Treze pretendentes: enfim, vendida!
Treze pretendentes
O Zé do Vô - seus outros dois irmãos também atendem pelo mesmo apodo - é de seu clã o único remanescente. Dobrou os 85, e as barras das calças, adequando-se ao outono da existência.
Barbeiro desde os 17, o que fez na vida após a aposentadoria foi e continua sendo zelar pelo bar-variedades, que mantém no piso térreo de seu solar na pacata rua Chiquinho Teodoro em Pitangui.
Mesmo com as "brama" que se sobressaem às demais mercadorias que espalha pelas ralas prateleiras, o movimento vai de fraco a inexistente. E não é que faltem habitués crônicos à sua porta, presença que conforta. O anedotário reza que até fósforos ele vende picado. Um lote mais compacto de rolos de papel higiênico, no alto da prateleira, envolto em plástico ensombrece-se com a pátina do tempo.
Vovozim, de caribenhos olhos azuis deve ter sido um moço ajeitado na sua juventude. Seu flerte com Edi a enfeitiçou por um casamento que durou 45 anos, descontinuado com a sua partida para um andar mais acima. Um único rebento, o loiro Robson, morigerado na infãncia e adolescência caiu na vida.
A visão mais conspícua do vovozim, fora do bar - que ainda não se empenhou em rotular - é nas quebradas da cidade rumo à padaria ou o mercado. Seus passinhos cada vez mais lentos não parecem ansiá-lo. Quando abordado, compraz-se em relembrar fatos do passado com rara acuidade e,instigado, canta o Hino do Expedicionário, desde que o ouviu ao primeiro toque, assim que Eron Domingues anunciou no rádio o fim da Guerra.
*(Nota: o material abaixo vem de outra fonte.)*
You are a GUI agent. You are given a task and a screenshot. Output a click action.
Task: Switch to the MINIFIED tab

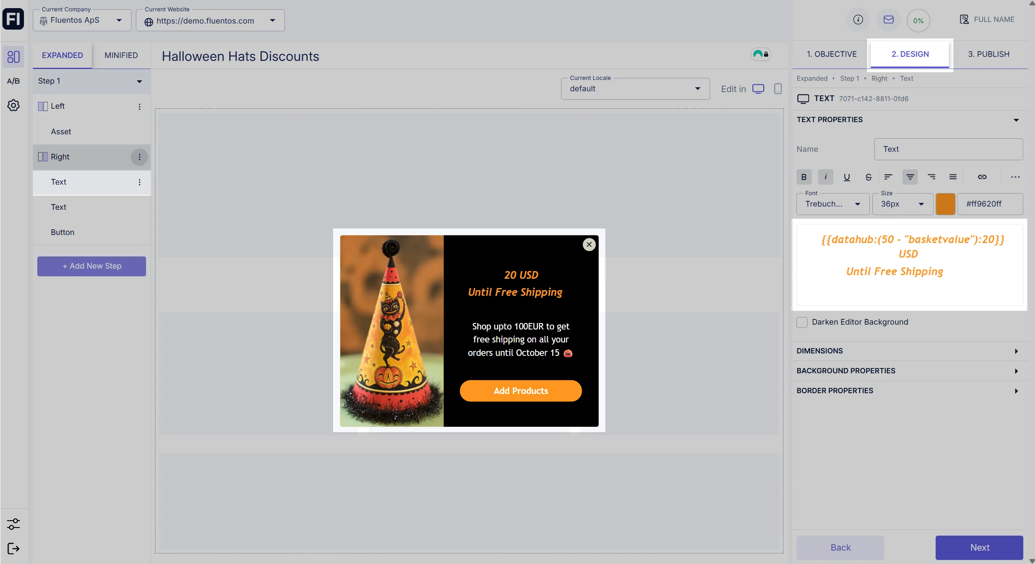click(x=121, y=55)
Aprendeu-o com tal fervor que nunca mais se separaram.
A jóia da coroa, entretanto, é a cadeira de barbeiro que trouxe para o aconchego de seu bar. Discreta, ela só é vista para quem se dobra sobre o balcão e a descobre em meio ao colossal e crescente entulho de material (in)descartável - do saco plástico a teias de aranha.
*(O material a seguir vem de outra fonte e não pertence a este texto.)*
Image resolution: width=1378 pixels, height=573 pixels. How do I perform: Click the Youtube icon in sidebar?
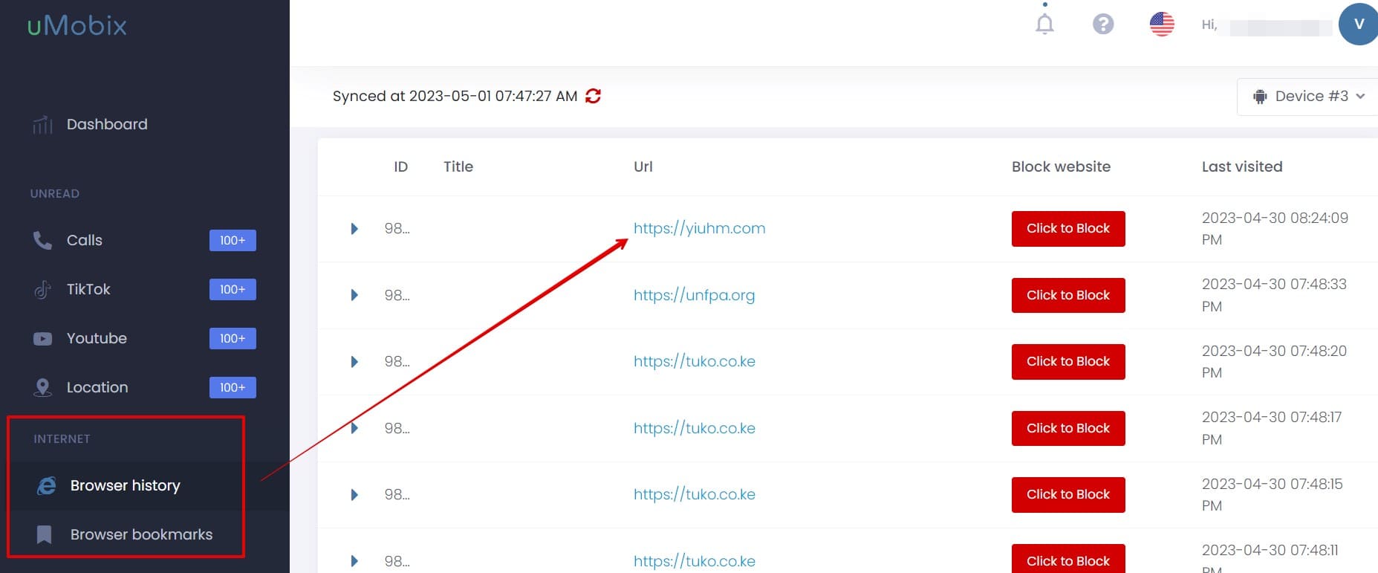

A marca da peça é Campanile, com plaquinha de metal no espaldar, dando nota de que foi comprada na rua Augusta, SP. E seu ano de fabricação é 28. O assento, originalmente de palhinha, converteu-se numa cratera, orlada de remanescentes que teimam em assegurar longevidade.
Vovozim abaixa-se e se reergue sem dificuldades para provar, com a ponta do indicador cheia de óleo, que o mecanismo hidráulico continua funcionando mesmo no abandono. E o óleo é original. Tal qual o pecado nosso de que nos livramos só na pia batismal, com água e sal e todo o ritual.
Sem afetar jactância, Vovozim diz que a digna cadeira, na qual sentaram ancestrais meus, segue sendo objeto da cobiça de muitos.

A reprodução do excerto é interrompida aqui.